ICIJ to release Panama Papers database today

The database will likely be the largest ever release of secret offshore companies and the people behind them


News Desk May 08, 2016
PHOTO: AFP



The International Consortium of Investigative Journalists will today (Monday) release a “searchable database” with information on more than 200,000 offshore entities, including names of over 200 Pakistanis, part of the Panama Papers investigation.


The database will likely be the largest ever release of secret offshore companies and the people behind them, the ICIJ said.
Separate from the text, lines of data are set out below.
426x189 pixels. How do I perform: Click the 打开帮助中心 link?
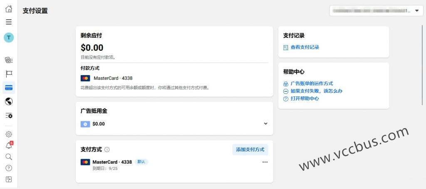coord(305,98)
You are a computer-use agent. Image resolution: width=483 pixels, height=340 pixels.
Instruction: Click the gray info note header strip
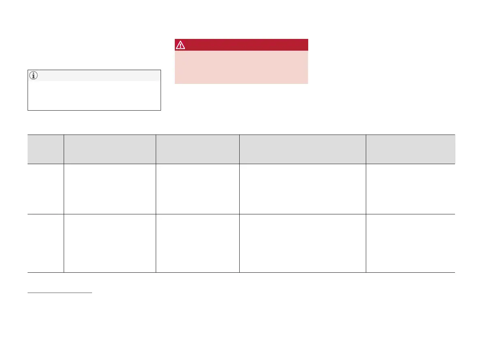[97, 75]
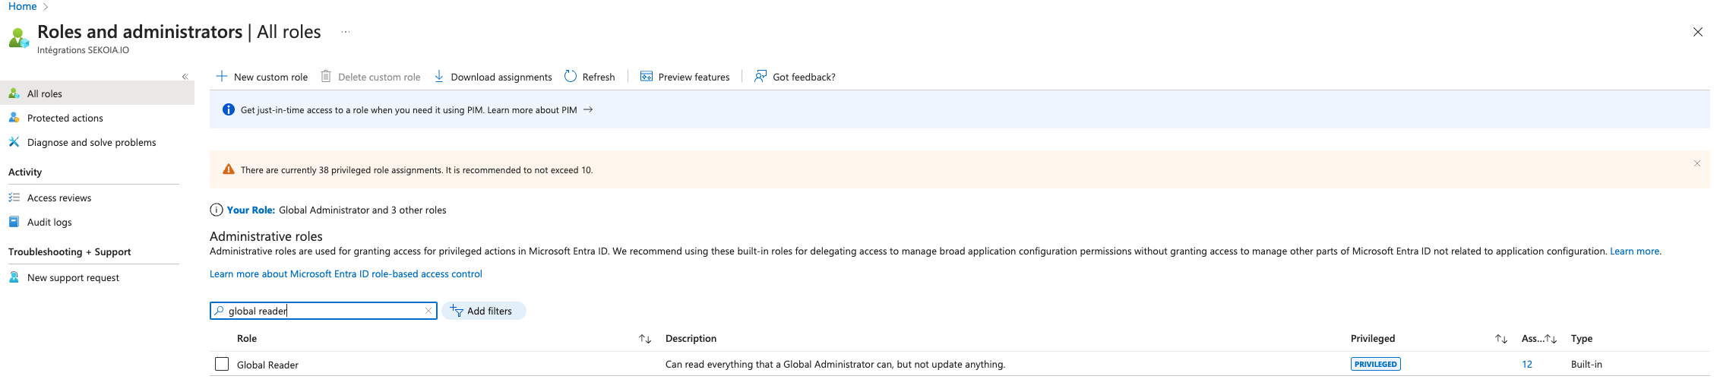The height and width of the screenshot is (392, 1717).
Task: Sort by the Privileged column arrows
Action: tap(1500, 339)
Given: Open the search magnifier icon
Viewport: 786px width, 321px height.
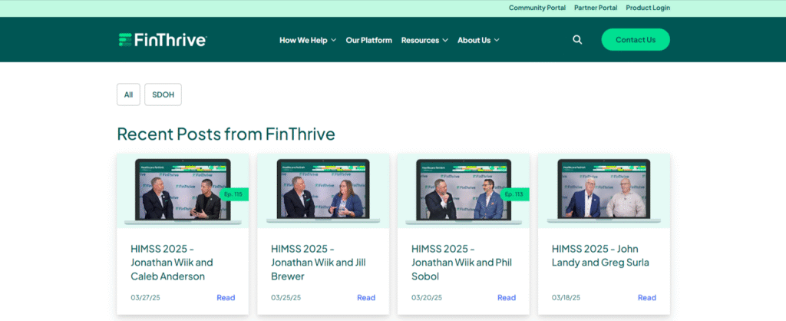Looking at the screenshot, I should pyautogui.click(x=577, y=40).
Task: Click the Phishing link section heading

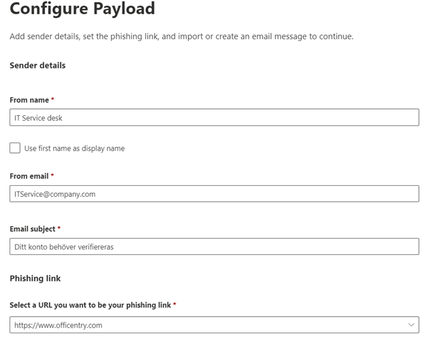Action: pos(35,278)
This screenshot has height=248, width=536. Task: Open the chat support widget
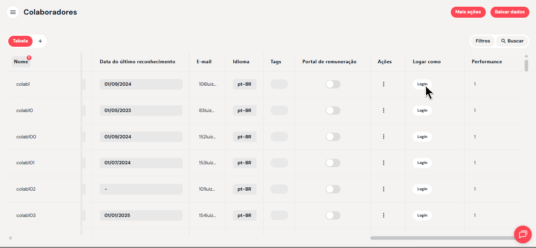[x=523, y=235]
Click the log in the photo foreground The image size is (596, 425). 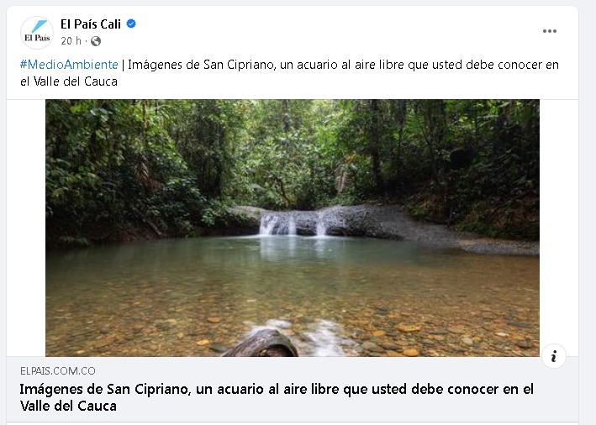(262, 343)
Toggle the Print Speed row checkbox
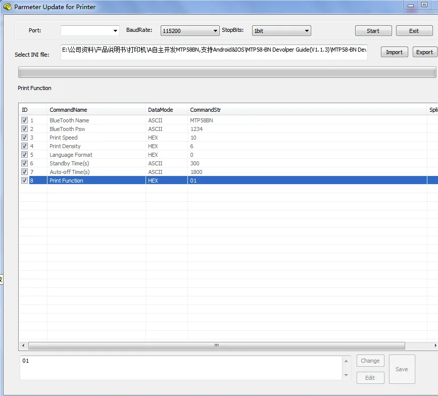The width and height of the screenshot is (438, 396). [24, 138]
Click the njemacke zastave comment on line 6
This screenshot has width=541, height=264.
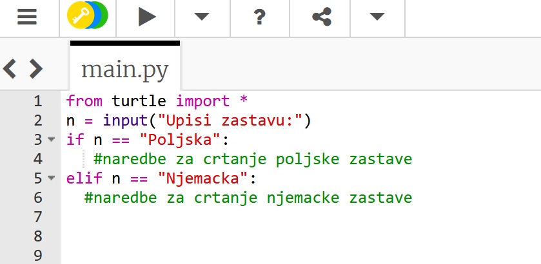click(248, 198)
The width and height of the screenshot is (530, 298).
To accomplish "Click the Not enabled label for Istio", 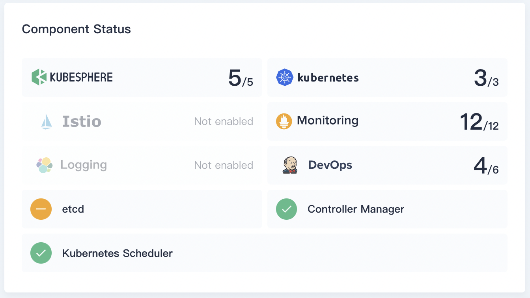I will 224,121.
It will go public at 11pm Pakistan time (6pm UCT)

Early in April, the ICIJ and over 100 partner media organisations started releasing data and related stories from the ‘Panama Papers’ which comprise some 11.5 million documents from the Panama-based law firm Mossack Fonseca, showing how some of the world’s most powerful people took their money offshore.

The documents include information about companies, trusts, foundations and funds incorporated in 21 international tax havens, from Hong Kong to Nevada in the United States over four decades and links to people in more than 200 countries and territories.
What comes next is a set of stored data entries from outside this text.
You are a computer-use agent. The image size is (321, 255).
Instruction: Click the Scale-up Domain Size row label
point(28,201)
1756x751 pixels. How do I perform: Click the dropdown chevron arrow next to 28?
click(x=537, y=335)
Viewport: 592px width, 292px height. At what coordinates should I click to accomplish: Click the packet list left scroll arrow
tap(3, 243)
The interactive database will also include information on over 100,000 additional companies which were part of the ICIJ’s 2013 Offshore Leaks investigation.

While the database opens up a world that has never been revealed on such a massive scale, the application will not be a “data dump” of original documents – rather it will be a careful release of basic corporate information, a statement on the website said.
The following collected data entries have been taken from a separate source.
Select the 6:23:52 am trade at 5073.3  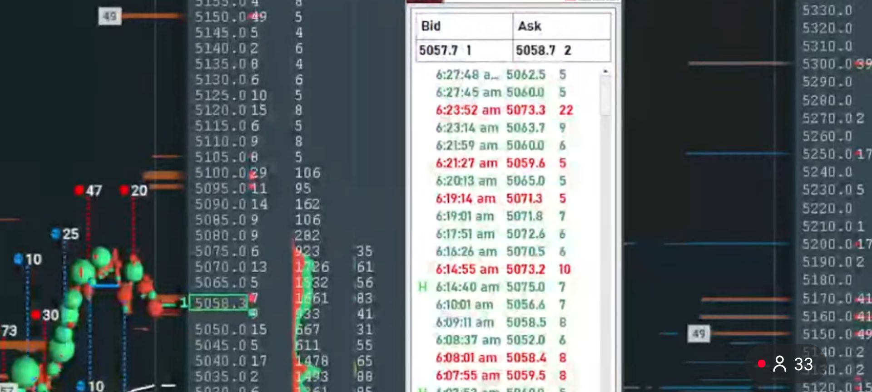click(x=504, y=110)
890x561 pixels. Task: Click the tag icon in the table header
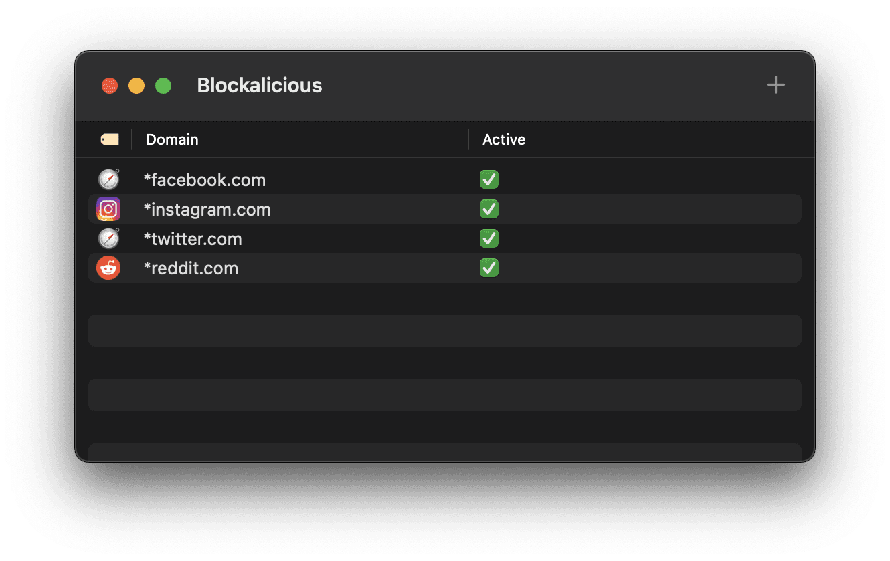coord(109,139)
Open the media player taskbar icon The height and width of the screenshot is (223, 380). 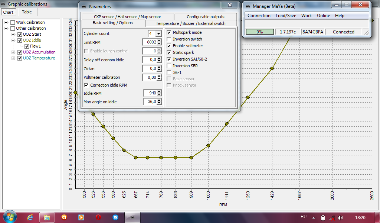(x=81, y=217)
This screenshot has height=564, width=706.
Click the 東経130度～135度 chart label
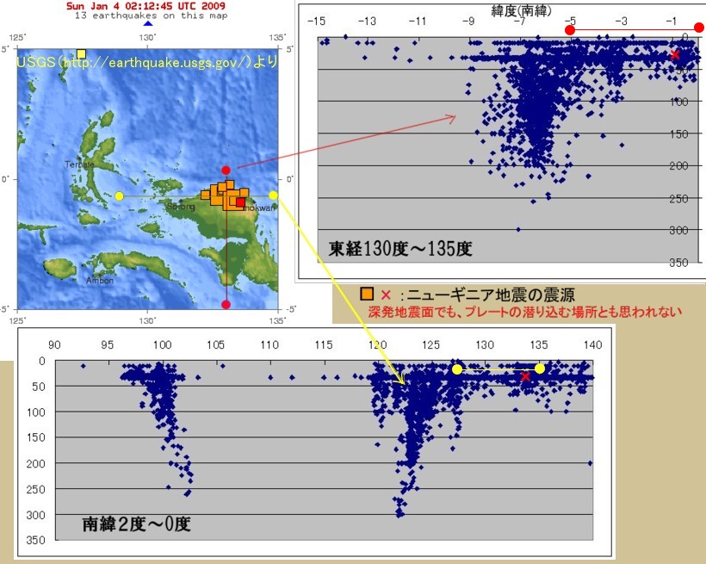click(400, 250)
While there is a possibility that names of more Pakistanis than the 200 already named, may or may not appear on the database, the ICIJ stated, it “won’t release personal data en masse; the database will not include records of bank accounts and financial transactions, emails and other correspondence, passports and telephone numbers.”

“The selected and limited information is being published in the public interest,” the statement added.

Published in The Express Tribune, May 9th, 2016.